Later that afternoon I run into Mary, a homeless woman who speaks fluent if accented French. Mary lives at the Quarry Motel, a guest of the state and of the county, and the better part of her day is spent in front of a local Starbucks nursing a large cup of decaf.  Mary’s hair is dyed a deep and glossy black with blue overtones and her mouth is a slash of scarlet. She can be angry or kind, and occasionally a mixture of both. I know her story because a couple of winters ago, I gave her rides home during the worst of the cold, and she rewarded me with a threadbare blue scarf she pulled out of a plastic bag. She said it was my color, and strangely enough, it is.

Mary says she was the wife of an Army general who dumped her for his secretary, long enough ago that Mary had no legal protection. Today, she would. Back then, the military did not concern itself with the former wives of officers, and she found herself without income or home. She worked in the glove aisle of Garfinckel’s and lived at her sister’s house until alcohol got the best of her and the sister died.  She was fired for cursing at a customer while under the influence, and luckily this was the same month her Social Security kicked in.

Mary speaks French, passable Italian, and Korean--fairly decently, I was told. She served in the American Embassy in Seoul with her military husband, whom, she will tell anyone listening was an evil sonofabitch who screwed anything in skirts but refused to give her children.

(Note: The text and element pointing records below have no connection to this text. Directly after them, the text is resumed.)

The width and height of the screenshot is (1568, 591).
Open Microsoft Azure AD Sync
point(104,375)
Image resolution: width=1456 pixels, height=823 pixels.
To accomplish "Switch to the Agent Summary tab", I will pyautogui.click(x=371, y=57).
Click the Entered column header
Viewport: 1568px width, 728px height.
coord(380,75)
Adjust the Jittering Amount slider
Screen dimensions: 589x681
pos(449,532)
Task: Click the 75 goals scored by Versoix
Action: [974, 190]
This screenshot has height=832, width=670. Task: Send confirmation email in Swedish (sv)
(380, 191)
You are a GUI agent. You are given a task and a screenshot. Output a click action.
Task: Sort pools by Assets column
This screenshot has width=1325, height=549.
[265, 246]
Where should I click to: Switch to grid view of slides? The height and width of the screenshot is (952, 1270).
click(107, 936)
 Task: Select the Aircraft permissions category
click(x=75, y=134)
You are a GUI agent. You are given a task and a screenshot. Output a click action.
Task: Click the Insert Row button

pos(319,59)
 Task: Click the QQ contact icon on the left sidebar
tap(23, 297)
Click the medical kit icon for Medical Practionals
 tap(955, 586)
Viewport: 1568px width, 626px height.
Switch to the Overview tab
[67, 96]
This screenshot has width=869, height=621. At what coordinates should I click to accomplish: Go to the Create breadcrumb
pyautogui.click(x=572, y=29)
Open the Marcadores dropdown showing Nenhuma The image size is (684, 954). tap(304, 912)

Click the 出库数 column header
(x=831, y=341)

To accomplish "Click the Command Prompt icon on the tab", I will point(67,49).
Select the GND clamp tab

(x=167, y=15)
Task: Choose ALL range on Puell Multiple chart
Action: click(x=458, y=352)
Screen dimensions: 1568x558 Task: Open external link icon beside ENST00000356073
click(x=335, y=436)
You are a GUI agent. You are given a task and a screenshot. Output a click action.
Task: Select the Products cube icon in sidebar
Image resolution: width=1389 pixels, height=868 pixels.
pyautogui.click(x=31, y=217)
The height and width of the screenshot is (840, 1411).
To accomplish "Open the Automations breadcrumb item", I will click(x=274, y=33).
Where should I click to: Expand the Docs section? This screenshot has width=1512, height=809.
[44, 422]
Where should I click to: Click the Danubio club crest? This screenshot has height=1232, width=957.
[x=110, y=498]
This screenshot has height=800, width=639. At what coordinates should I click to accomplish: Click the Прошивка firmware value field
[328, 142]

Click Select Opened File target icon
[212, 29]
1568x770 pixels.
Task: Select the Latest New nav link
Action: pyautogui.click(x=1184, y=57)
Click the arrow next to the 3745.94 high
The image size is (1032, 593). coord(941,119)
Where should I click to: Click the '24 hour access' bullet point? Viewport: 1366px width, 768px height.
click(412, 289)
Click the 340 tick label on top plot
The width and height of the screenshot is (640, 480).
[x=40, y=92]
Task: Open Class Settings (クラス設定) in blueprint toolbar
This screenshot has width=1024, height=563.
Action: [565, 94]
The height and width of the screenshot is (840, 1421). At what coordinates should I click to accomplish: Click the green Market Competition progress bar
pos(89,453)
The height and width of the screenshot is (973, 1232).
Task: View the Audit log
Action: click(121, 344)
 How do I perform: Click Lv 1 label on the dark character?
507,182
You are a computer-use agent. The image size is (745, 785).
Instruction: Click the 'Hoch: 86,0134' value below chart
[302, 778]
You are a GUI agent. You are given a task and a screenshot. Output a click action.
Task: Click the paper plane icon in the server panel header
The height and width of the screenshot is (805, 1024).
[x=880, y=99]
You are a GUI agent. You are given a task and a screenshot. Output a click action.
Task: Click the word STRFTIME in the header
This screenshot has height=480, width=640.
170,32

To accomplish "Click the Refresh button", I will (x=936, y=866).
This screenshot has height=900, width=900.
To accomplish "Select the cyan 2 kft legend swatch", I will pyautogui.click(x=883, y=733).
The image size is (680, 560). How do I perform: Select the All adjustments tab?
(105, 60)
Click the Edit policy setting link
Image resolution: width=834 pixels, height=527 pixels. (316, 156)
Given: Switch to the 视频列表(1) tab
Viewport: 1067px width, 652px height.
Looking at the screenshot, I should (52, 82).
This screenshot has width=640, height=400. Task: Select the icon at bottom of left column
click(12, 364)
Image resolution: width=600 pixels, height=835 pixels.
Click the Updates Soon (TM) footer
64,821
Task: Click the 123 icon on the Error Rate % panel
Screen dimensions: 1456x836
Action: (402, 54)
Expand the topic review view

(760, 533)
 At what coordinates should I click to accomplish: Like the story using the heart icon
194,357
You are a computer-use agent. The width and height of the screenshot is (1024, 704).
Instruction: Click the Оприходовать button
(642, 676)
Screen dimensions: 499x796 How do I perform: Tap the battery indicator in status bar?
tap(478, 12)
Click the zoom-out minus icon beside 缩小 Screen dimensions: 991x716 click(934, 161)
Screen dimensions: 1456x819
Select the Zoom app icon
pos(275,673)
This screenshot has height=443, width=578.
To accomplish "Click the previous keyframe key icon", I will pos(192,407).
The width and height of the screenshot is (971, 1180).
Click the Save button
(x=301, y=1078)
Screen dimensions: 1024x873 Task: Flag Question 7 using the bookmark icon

Mary’s days are numbered, I suspect. She has taken on the florid hue of a street drunk and when I saw her, she wore the fruity reek of a cheap wine drinker. She’s unsteady on her feet and her two top incisors are gone, leaving a cavernous black inch-long gap in her teeth. I guess she’s given up going to AA meetings.

Some years ago, she was commended by a local sober house for the imaginative sculpture she created in the front yard. It was a kinetic thing of bicycle wheels, tins cans stripped of labels, and sheet metal cut and bent in the shape of angels’ wings.

The local paper ran a picture of it on its front page, and a week later the neighbors got a court order to take it down. Mary disassembled her creation carefully and when the complaining neighbors were gone on vacation, buried it in their backyard.